San Javier'de, Cizvitlerin yarımadadan geçişlerinde yaptıkları muazzam çalışmaları fark ettik. Yine de Bahía Concepción'u ziyaret etmemiz gerekti, bu yüzden ertesi sabah çok erken bir saatte tura başladık. Bir kez daha çöl manzaralarının yanı sıra denizin zıt manzaralarına hayran kaldık. Koy, bir yarımada diğerinin içinde, güzel bir fazlalık sporu yaptı; Kısacası, şaşırtıcı bir şekilde hala insan yerleşimlerinden uzak kalan küçük ve eşsiz plajlarla dolu büyük güzellik ve huzur sığınağıydı.

Kısa bir süre sonra, önemli bir görevin yanı sıra mahkumların sokaklarda dolaşmasına izin veren ve şimdi müze olarak sunulan bir hapishane olan Mulejé'ye vardık.

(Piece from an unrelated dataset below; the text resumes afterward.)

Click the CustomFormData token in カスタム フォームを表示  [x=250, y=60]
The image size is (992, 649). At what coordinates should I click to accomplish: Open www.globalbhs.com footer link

Yolculuk tamamlanmak üzereydi, ancak son bir perspektifi unutamadık: havadan olanı. Geçen sabah eyalet valisinin bizzat verdiği bir uçağa bindik. Joaquín'in engellenmemiş yarımadayı gezerken ilham verici tanımını doğrulayabildik, bu bize en samimi formlarını alçakgönüllülük olmadan gösterdi. Ağzın son tadı lezzetliydi, yönetmenimiz onu karakterize eden büyük yetenekle gezinin özünü yakaladı; Görüntüler son düşüncemizi doğru bir şekilde gösteriyor: Önümüzde hareketsiz kalan bir ihtişamın yalnızca geçici tanıklarıyız, ancak binlerce yıldır bir yarımadayı ve genç ve kaprisli bir denizi şekillendiren sayısız jeolojik çabanın kurbanı olduk.

Kaynak:Bilinmeyen Meksika No. 319 / Eylül 2003

Pin
Send
Share
Send

Video: Visiting San Felipe, Baja, Mexico in our Travel Trailer (Mayıs Ayı 2024).